E’ vero, invece, che, come censurato nello stesso secondo motivo di ricorso, la Corte d’Appello di Catanzaro, dando atto di aumentare la pena base di un terzo per la circostanza aggravante ad effetto speciale dell’art. 12, comma 3-ter, D.Lgs. n. 286 del 1998 (fine di profitto), poi di fatto calcola un aumento della metà (da sei a nove anni di reclusione, anziché da sei a otto anni di reclusione): il conseguente trattamento sanzionatorio, per vero, non sarebbe in sé illegale, perché l’aumento di pena previsto per tale circostanza aggravante è “da un terzo alla metà”.
Tuttavia, ove anche si ritenesse che questo non integri un vizio, resta il fatto che la sentenza non indica i motivi per cui applica l’aumento massimo di pena (appunto, la metà) per l’aggravante di cui all’art. 12, comma 3-ter, D.Lgs. n. 286 del 1998, benché abbia appena prima riconosciuto (in riforma della sentenza di primo grado) le circostanze attenuanti generiche ad entrambi gli imputati in considerazione del più limitato ruolo da essi svolto nella vicenda delittuosa e abbia, per la stessa ragione, calcolato la pena per il reato base di cui all’art. 12, comma 3, D.Lgs. n. 286 del 1998 a partire dal minimo edittale.
La graduazione della pena, anche in relazione agli aumenti ed alle diminuzioni previsti per le circostanze aggravanti ed attenuanti, rientra nella discrezionalità del giudice di merito.
Ma, in proposito, è stato affermato che, quando la pena applicata in aumento per una circostanza aggravante sia superiore alla misura media di quella edittale, è necessaria una specifica e dettagliata motivazione in ordine alla quantità di pena irrogata (Sez. 2, n. 36104 del 27/4/2017, COGNOME, Rv. 271243 01; Sez. 2, n. 36245 del 25/6/2009, COGNOME, Rv. 245596 – 01).
Nel caso di specie, come si è visto, l’aumento è stato addirittura pari al massimo edittale, senza tuttavia che i giudici abbiano indicato le ragioni della misura dell’aumento con riferimento ai criteri di cui all’art. 133 cod. pen., in modo da rendere possibile un controllo effettivo del percorso logico e giuridico seguito nella determinazione della pena.
La decisione, pertanto, deve essere annullata limitatamente a questo profilo della misura dell’aumento della pena per la circostanza aggravante di cui all’art. 12, comma 3-ter, D.Lgs. n. 286 del 1998, in quanto non risulta dal testo della sentenza quale valutazione i giudici di secondo grado abbiano operato degli elementi oggettivi e soggettivi del reato.
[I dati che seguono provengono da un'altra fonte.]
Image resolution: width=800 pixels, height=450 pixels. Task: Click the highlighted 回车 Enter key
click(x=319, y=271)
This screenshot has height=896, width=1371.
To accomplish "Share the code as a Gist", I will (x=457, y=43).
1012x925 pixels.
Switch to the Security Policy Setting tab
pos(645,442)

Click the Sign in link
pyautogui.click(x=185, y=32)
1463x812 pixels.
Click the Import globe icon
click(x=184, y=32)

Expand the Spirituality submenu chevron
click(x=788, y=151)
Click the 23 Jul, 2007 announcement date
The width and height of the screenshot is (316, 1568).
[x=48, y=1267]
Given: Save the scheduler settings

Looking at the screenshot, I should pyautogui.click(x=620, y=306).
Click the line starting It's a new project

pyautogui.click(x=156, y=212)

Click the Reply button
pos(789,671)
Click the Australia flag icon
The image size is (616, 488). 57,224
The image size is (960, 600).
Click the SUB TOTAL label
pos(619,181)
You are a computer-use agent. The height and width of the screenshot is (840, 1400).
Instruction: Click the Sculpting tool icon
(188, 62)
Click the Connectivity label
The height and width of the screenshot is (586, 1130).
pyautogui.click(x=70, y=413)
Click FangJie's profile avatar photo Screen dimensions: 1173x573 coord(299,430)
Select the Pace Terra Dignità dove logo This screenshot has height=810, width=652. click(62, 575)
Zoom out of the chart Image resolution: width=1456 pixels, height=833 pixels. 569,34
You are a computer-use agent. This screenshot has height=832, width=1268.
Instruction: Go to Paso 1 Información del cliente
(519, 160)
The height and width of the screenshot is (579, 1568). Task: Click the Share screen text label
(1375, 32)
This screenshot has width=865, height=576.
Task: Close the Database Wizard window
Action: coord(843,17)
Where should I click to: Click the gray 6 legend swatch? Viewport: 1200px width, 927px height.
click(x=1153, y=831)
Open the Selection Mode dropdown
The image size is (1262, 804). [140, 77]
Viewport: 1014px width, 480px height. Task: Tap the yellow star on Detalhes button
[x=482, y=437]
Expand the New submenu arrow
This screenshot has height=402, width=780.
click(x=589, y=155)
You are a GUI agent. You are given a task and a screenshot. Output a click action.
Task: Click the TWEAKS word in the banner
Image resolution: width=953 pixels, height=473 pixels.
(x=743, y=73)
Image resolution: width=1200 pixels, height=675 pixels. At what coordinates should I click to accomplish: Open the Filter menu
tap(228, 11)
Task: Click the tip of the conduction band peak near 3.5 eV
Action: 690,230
Quanto al terzo motivo di ricorso, si tratta di doglianza – quella secondo cui la Corte d’Appello di Catanzaro sarebbe incorsa in un errore di computo della pena in occasione dell’aumento per la circostanza aggravante di cui all’art. 12 comma 3-ter D.Lgs. n. 286 del 1998 – che può ritenersi superata dall’accoglimento del secondo motivo di ricorso nella parte relativa alla misura dell’aumento di pena per la medesima circostanza aggravante, qui dovendosi solo escludere che l’eventuale aumento della metà determini una modifica in pejus della sentenza di primo grado, la quale, al netto dell’avvenuto riconoscimento delle circostanze attenuanti generiche e della correlativa diminuzione di pena calcolata in appello, aveva applicato per le circostanze aggravanti ritenute sussistenti il medesimo aumento stabilito dai giudici di secondo grado.
Alla luce di quanto sin qui considerato, pertanto, la sentenza impugnata deve essere annullata limitatamente alla sussistenza della circostanza aggravante di cui all’art. 12, comma 3-ter, D-Lgs. n. 286 del 1998 e alla quantificazione della pena, con rinvio ad altra sezione della Corte di Appello di Catanzaro per un nuovo giudizio nel rispetto dei principi sopra richiamati.
P.Q.M.
Annulla la sentenza impugnata limitatamente ai punti concernenti l’aggravante del fine di profitto e la misura della pena con rinvio per nuovo giudizio ad altra sezione della Corte d’Appello di Catanzaro. Rigetta il ricorso nel resto.